## Input
+++

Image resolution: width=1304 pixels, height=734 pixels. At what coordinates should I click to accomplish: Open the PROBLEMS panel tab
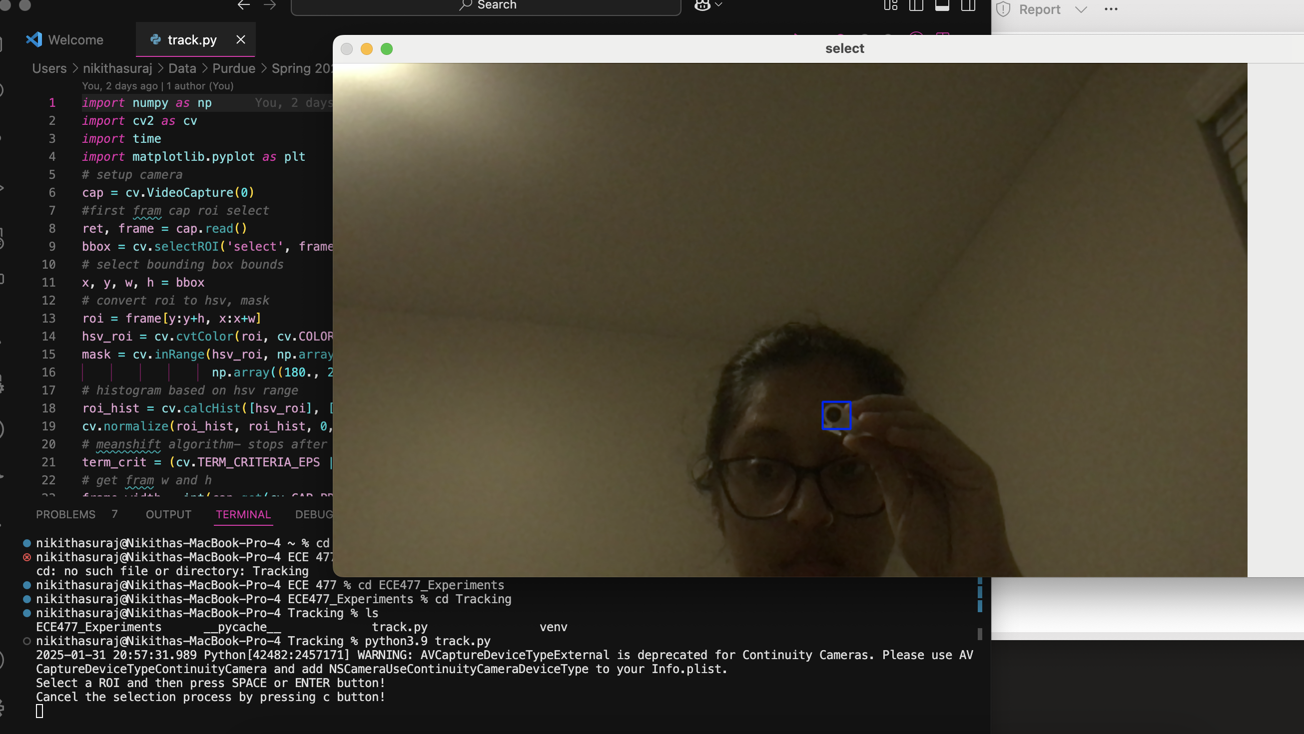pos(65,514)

+++

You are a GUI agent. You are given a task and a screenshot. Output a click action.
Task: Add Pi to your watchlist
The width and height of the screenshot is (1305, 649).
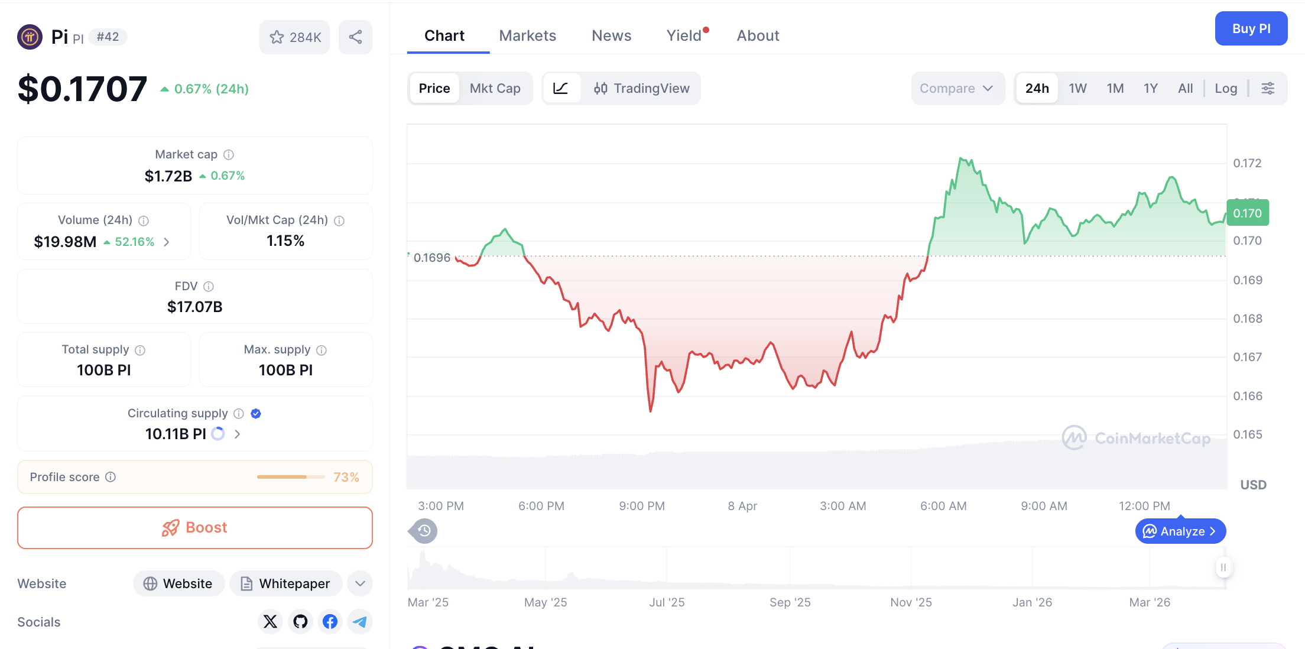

+++

## What to do
In the listing, find each line with the string "screenshot" and copy it.

## Answer for the task
You are a GUI agent. You are given a task and a screenshot. Output a click action.
The width and height of the screenshot is (1305, 649).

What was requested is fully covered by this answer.